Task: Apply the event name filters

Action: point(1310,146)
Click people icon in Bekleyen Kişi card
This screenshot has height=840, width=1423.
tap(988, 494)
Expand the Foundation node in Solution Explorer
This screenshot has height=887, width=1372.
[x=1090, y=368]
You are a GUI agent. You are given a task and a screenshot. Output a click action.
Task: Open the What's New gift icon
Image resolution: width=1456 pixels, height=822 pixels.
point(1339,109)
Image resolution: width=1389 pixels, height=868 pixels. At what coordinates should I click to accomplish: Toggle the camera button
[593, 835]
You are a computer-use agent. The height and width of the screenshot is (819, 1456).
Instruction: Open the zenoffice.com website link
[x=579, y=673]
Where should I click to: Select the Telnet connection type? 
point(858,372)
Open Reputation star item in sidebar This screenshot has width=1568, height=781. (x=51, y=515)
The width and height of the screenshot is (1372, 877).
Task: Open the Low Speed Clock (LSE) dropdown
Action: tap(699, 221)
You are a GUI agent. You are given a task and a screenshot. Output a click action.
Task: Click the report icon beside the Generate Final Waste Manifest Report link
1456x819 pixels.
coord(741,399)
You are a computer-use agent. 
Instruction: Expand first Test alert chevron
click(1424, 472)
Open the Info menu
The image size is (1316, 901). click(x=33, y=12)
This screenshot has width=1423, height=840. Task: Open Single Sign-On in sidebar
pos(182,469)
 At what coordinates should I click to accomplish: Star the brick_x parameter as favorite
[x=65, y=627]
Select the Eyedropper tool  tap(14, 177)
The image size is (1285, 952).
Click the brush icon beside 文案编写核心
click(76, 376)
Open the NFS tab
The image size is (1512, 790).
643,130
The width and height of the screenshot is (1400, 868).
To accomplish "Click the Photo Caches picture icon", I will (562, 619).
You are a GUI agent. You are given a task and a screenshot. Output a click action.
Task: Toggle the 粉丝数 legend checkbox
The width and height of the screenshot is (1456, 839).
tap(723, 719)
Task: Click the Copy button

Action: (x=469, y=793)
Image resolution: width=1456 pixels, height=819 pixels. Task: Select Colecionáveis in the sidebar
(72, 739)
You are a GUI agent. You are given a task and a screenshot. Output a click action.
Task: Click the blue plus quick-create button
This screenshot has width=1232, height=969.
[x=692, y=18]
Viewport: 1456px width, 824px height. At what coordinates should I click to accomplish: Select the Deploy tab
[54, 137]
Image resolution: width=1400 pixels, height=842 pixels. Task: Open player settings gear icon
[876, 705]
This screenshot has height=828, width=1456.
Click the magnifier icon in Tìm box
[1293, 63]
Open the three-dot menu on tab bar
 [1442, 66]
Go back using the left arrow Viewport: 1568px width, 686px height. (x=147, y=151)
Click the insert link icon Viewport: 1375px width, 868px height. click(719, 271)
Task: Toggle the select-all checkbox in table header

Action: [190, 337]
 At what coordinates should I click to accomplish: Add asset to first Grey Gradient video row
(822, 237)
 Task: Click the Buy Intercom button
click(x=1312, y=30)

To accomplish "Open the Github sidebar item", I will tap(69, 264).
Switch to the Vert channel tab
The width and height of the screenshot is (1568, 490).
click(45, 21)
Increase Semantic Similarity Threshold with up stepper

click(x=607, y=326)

---

YOUR ASSIGNMENT
Using the material above, retype every line without altering it.

PROBLEM SOLUTION
Task: Apply the event name filters

Action: point(1310,146)
Click people icon in Bekleyen Kişi card
This screenshot has height=840, width=1423.
tap(988, 494)
Expand the Foundation node in Solution Explorer
This screenshot has height=887, width=1372.
[x=1090, y=368]
You are a GUI agent. You are given a task and a screenshot. Output a click action.
Task: Open the What's New gift icon
Image resolution: width=1456 pixels, height=822 pixels.
point(1339,109)
Image resolution: width=1389 pixels, height=868 pixels. At what coordinates should I click to accomplish: Toggle the camera button
[593, 835]
You are a computer-use agent. The height and width of the screenshot is (819, 1456).
Instruction: Open the zenoffice.com website link
[x=579, y=673]
Where should I click to: Select the Telnet connection type? 
point(858,372)
Open Reputation star item in sidebar This screenshot has width=1568, height=781. (x=51, y=515)
The width and height of the screenshot is (1372, 877).
Task: Open the Low Speed Clock (LSE) dropdown
Action: tap(699, 221)
You are a GUI agent. You are given a task and a screenshot. Output a click action.
Task: Click the report icon beside the Generate Final Waste Manifest Report link
1456x819 pixels.
coord(741,399)
You are a computer-use agent. 
Instruction: Expand first Test alert chevron
click(1424, 472)
Open the Info menu
The image size is (1316, 901). click(x=33, y=12)
This screenshot has width=1423, height=840. Task: Open Single Sign-On in sidebar
pos(182,469)
 At what coordinates should I click to accomplish: Star the brick_x parameter as favorite
[x=65, y=627]
Select the Eyedropper tool  tap(14, 177)
The image size is (1285, 952).
Click the brush icon beside 文案编写核心
click(76, 376)
Open the NFS tab
The image size is (1512, 790).
643,130
The width and height of the screenshot is (1400, 868).
To accomplish "Click the Photo Caches picture icon", I will (562, 619).
You are a GUI agent. You are given a task and a screenshot. Output a click action.
Task: Toggle the 粉丝数 legend checkbox
The width and height of the screenshot is (1456, 839).
tap(723, 719)
Task: Click the Copy button

Action: (x=469, y=793)
Image resolution: width=1456 pixels, height=819 pixels. Task: Select Colecionáveis in the sidebar
(72, 739)
You are a GUI agent. You are given a task and a screenshot. Output a click action.
Task: Click the blue plus quick-create button
This screenshot has width=1232, height=969.
[x=692, y=18]
Viewport: 1456px width, 824px height. At what coordinates should I click to accomplish: Select the Deploy tab
[54, 137]
Image resolution: width=1400 pixels, height=842 pixels. Task: Open player settings gear icon
[876, 705]
This screenshot has height=828, width=1456.
Click the magnifier icon in Tìm box
[1293, 63]
Open the three-dot menu on tab bar
 [1442, 66]
Go back using the left arrow Viewport: 1568px width, 686px height. (x=147, y=151)
Click the insert link icon Viewport: 1375px width, 868px height. click(719, 271)
Task: Toggle the select-all checkbox in table header

Action: [190, 337]
 At what coordinates should I click to accomplish: Add asset to first Grey Gradient video row
(822, 237)
 Task: Click the Buy Intercom button
click(x=1312, y=30)

To accomplish "Open the Github sidebar item", I will tap(69, 264).
Switch to the Vert channel tab
The width and height of the screenshot is (1568, 490).
click(45, 21)
Increase Semantic Similarity Threshold with up stepper

click(x=607, y=326)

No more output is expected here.